While both merchants and banks are working towards the same objective of predicting and preventing fraud, they are using discrete data sets. Typical to any prediction system, these fraud prevention solutions are bound to have false positives, resulting in legitimate transactions mistakenly declined.
The solution? A system that enables merchants to share a bit of insight about their own risk assessment with card issuers—a bridge between discrete fraud protection networks.
Bridging merchant and bank fraud protection networks
Microsoft fraud detection technology safeguards more than 1 billion transactions across Microsoft services every year, which has reduced fraud-related costs by $76 million and boosted revenue by hundreds of millions more over a two-year period. In 2019, Microsoft introduced a commercial version of its proven fraud protection technology, Microsoft Dynamics 365 Fraud Protection, which is equipped with unique, advanced AI and other digital capabilities to help online merchants build trust, streamline transactions, and amplify their fraud protection activities.

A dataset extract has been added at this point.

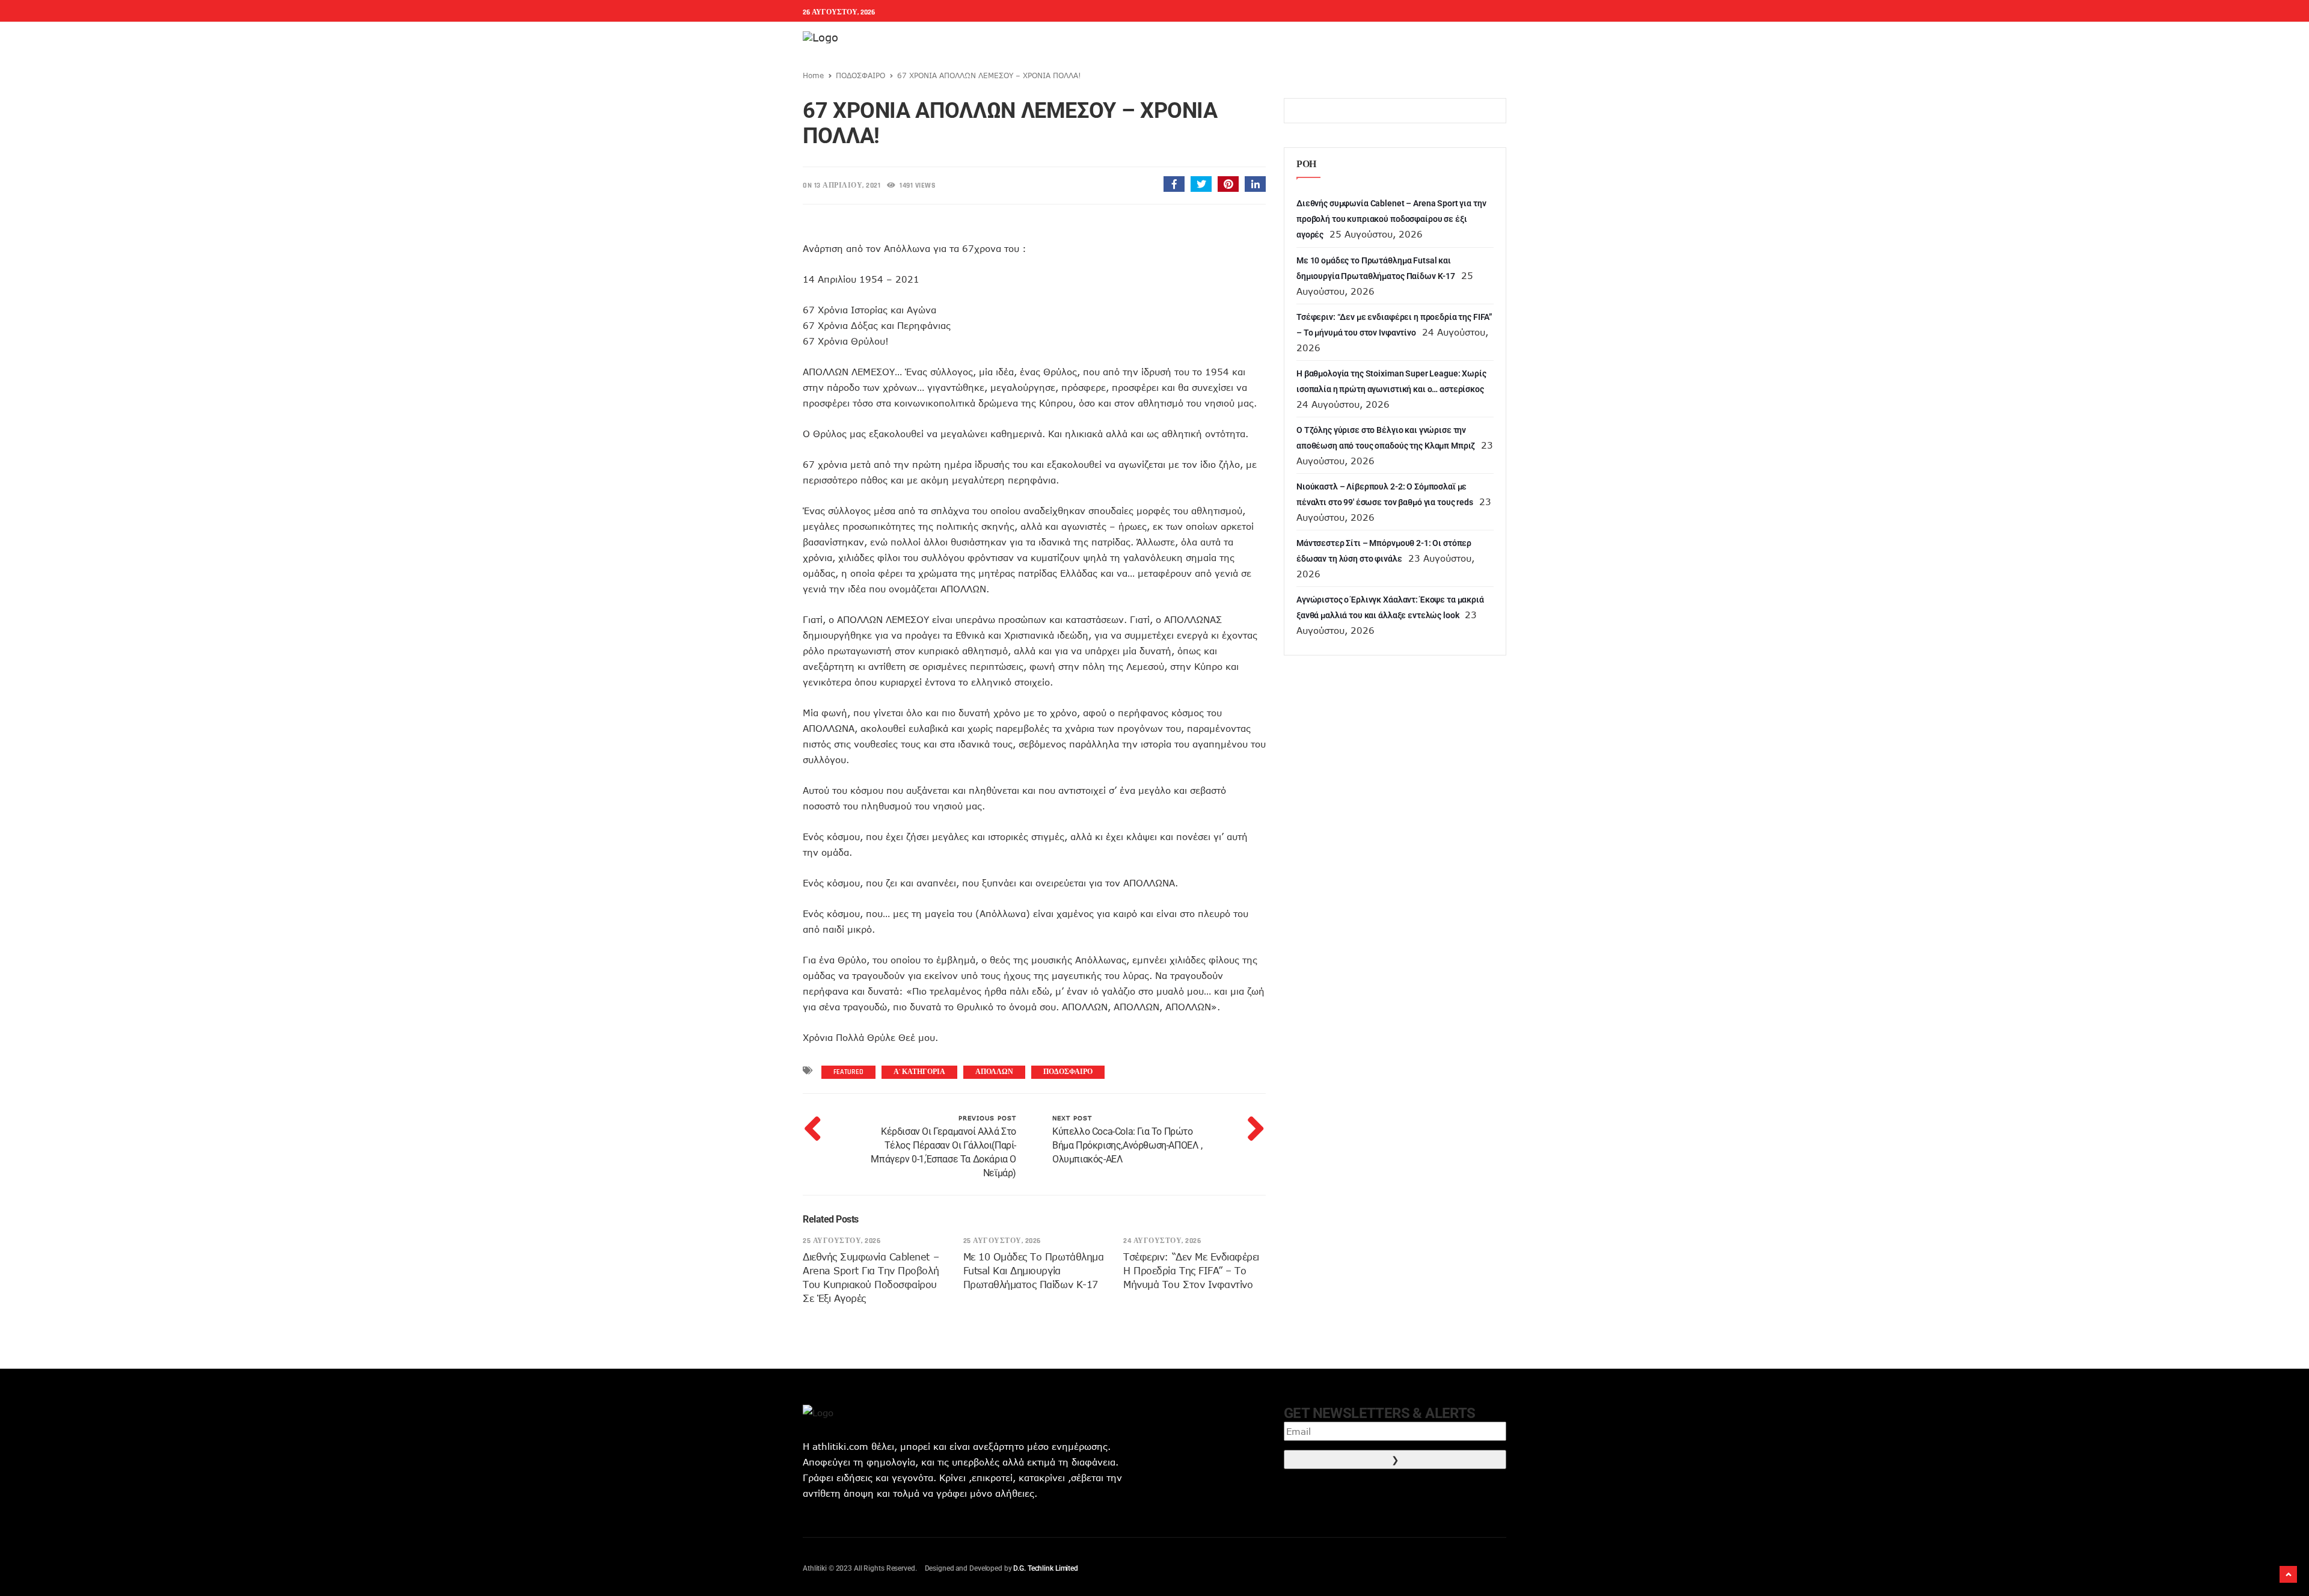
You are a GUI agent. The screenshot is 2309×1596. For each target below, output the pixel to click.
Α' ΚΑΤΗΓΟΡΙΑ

That’s where we are teaming up with American Express.
We worked with American Express to evaluate how merchants can seamlessly share risk assessment attributes and transaction data through American Express’ industry-leading Enhanced Authorization solution. Enhanced Authorization is a free solution from American Express which enables merchants to share additional data elements about a transaction with American Express to improve fraud detection. Tested on the Microsoft ecommerce platform, we defined a small payload of data with Microsoft’s AI-based assessment of the transaction, what we call “transaction trust knowledge,” that would be provided through the Enhanced Authorization API to American Express giving them deeper insight about the risks of a single transaction. The test demonstrated that, when deployed widely, merchants can expect an increase in transaction revenue and reduced cardholder friction, resulting in a better customer experience.
Thrilled by the results, Microsoft incorporated American Express’ Enhanced Authorization solution into its Dynamics 365 Fraud Protection technology, so that any merchant can opt-in to send transaction trust knowledge to American Express using the Transaction Acceptance Booster service feature.
At Microsoft, we believe in our mission to empower every person and every organization on the planet to achieve more. And with the Transaction Acceptance Booster feature, Fraud Protection can help merchants reduce fraud, achieve higher bank approval rates, and deliver a better shopping experience to their customers.